_Data items_.

= Beginning of Section =

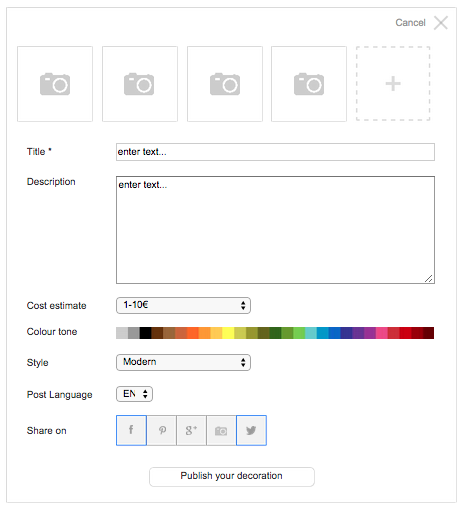The image size is (464, 510).
Task: Click the Title text field
Action: coord(275,152)
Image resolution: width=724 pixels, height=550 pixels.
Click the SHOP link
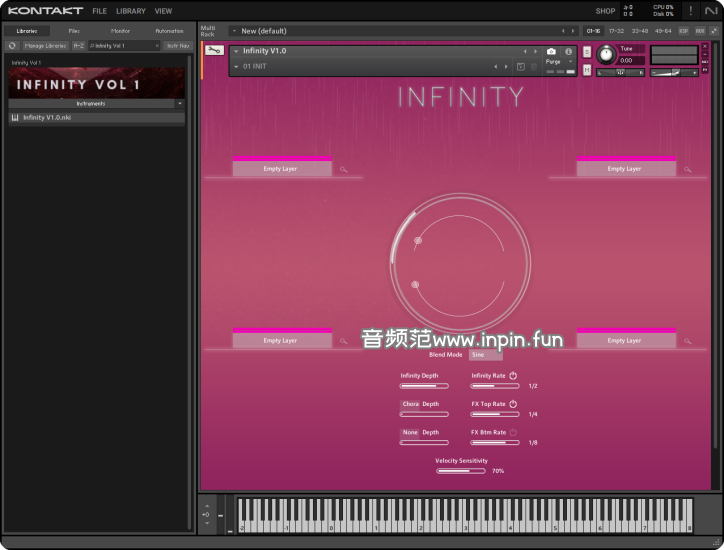(x=605, y=11)
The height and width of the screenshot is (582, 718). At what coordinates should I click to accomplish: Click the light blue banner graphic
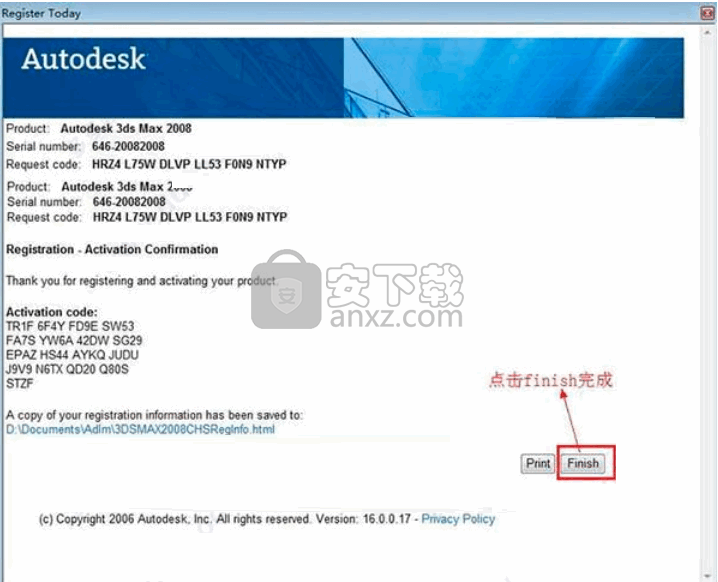coord(514,77)
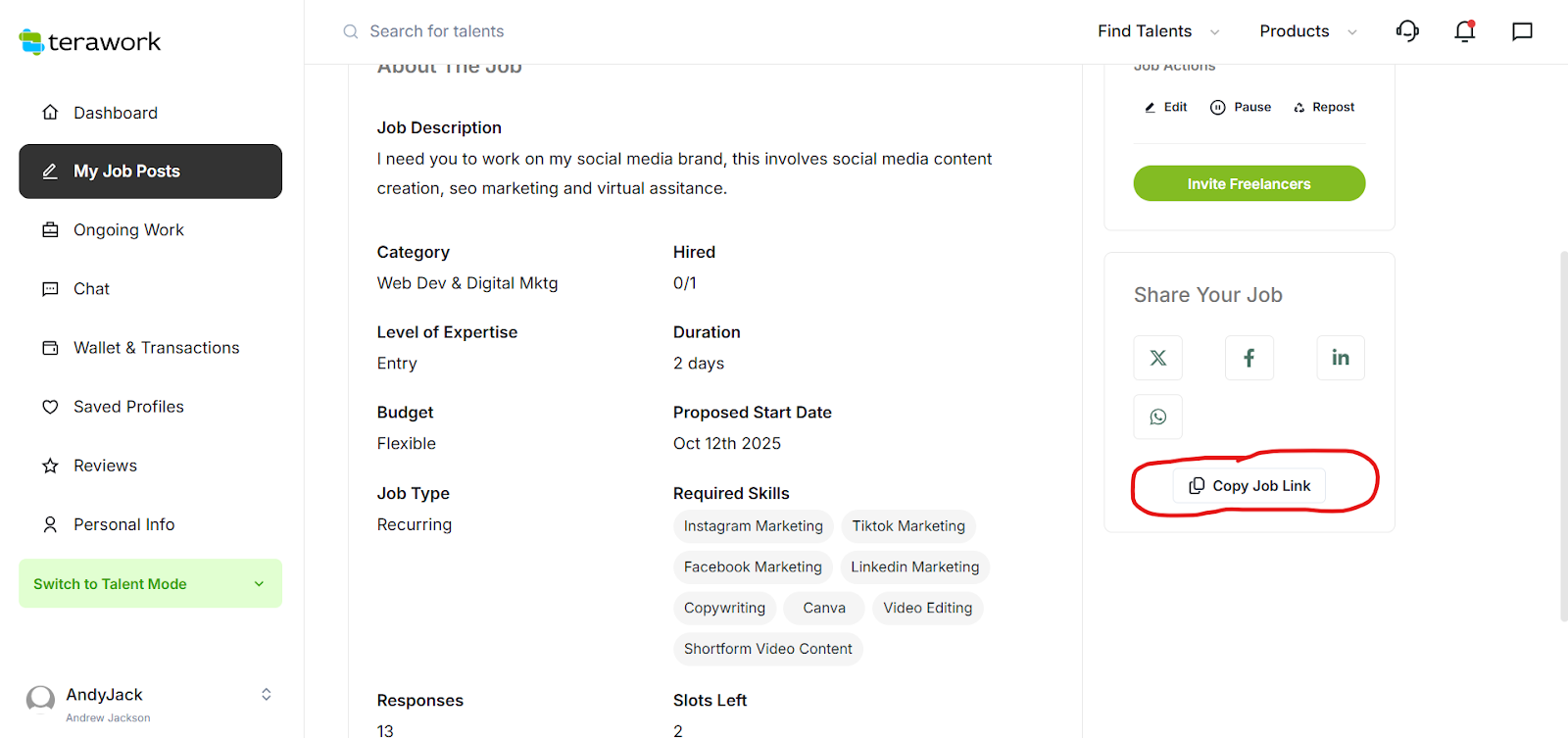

= End of Section =

With the pictures left out, copy exactly the lines from the line holding "The height and" through the final line of the records, including both.

_Task result_.
The height and width of the screenshot is (582, 718). At what coordinates should I click to accomplish: Click the light blue banner graphic
coord(514,77)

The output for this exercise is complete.